Bir kaç ay sonra başka bir şehire taşınmak zorunda kalmıştım. Artık yüz yüze değil telefonla görüşüyor arada birbirimizden haber alıyor, canı sıkıldıkça kendini konuşamayacak kıvamda hissettiği zamanlarda da yazışıyorduk. Yazmak çoğu zaman daha etkili olabiliyordu. Sözlü bir şekilde dile getiremediklerini yazılı bir şekilde çok daha kolay ifade edebiliyordu.
Aradan bir yıl geçtikten sonra bir araya gelmek için bir gün belirledik ve yüz yüze görüşmeye karar verdik. Telefonla da görüşmeyeli yine uzun bir zaman olmuştu.

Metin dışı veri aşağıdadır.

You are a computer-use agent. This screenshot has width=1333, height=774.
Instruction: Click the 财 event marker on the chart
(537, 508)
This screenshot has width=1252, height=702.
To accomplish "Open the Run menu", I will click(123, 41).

Bu sefer onu gördüğümde bambaşka bir insan olmuştu. Eskisi gibi çok güzel gülüyor ve tüm güzelliğiyle çocuk gibi bana doğru koşuyordu. Birbirimize sarılıp hasret giderdik. İlk buluştuğumuz sahil kenarına giderek yine o tepeye oturduk. Çok mutluydu yüzü hep gülüyor. Konuşurken heyecanlı bir şekilde anlatıyordu herşeyi. Çayından bir yudum alarak, artık hayatında yeni bir insan olduğunu ve birbirlerini ne kadar çok sevdiklerinden bahsediyordu. Sevdiği adamdan bahsederken o kadar heyecanlı ve mutlu görünüyordu ki. Bende onun mutluluğu ile mutlu oluyordum. Bana taraf döndü ve.

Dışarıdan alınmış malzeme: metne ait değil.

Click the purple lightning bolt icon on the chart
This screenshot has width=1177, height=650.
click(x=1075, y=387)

- Sen haklı çıktın. O gün bir son değilmiş, yeni bir başlangıçmış benim için. Şuan çok mutluyum. Yeni bir işim ve beni çok seven yeni bir hayat arkadaşım var. Bu süreçte yanımda olduğun ve bana katlandığın için sana minnettarım. İyi ki senin gibi yüreği temiz bir dosta sahibim. Beni bu güzel yüreğinden hiçbir zaman mahrum bırakma olur mu. Bana ne dediysen şuan bir bir gerçekleşiyor. Her ne olursa olsun hep olumlu düşünmek gerekiyormuş. Hem yakın zamanda da düğünümüz var ve itiraz istemiyorum çünkü benim nikah şahidim de sen olacaksın.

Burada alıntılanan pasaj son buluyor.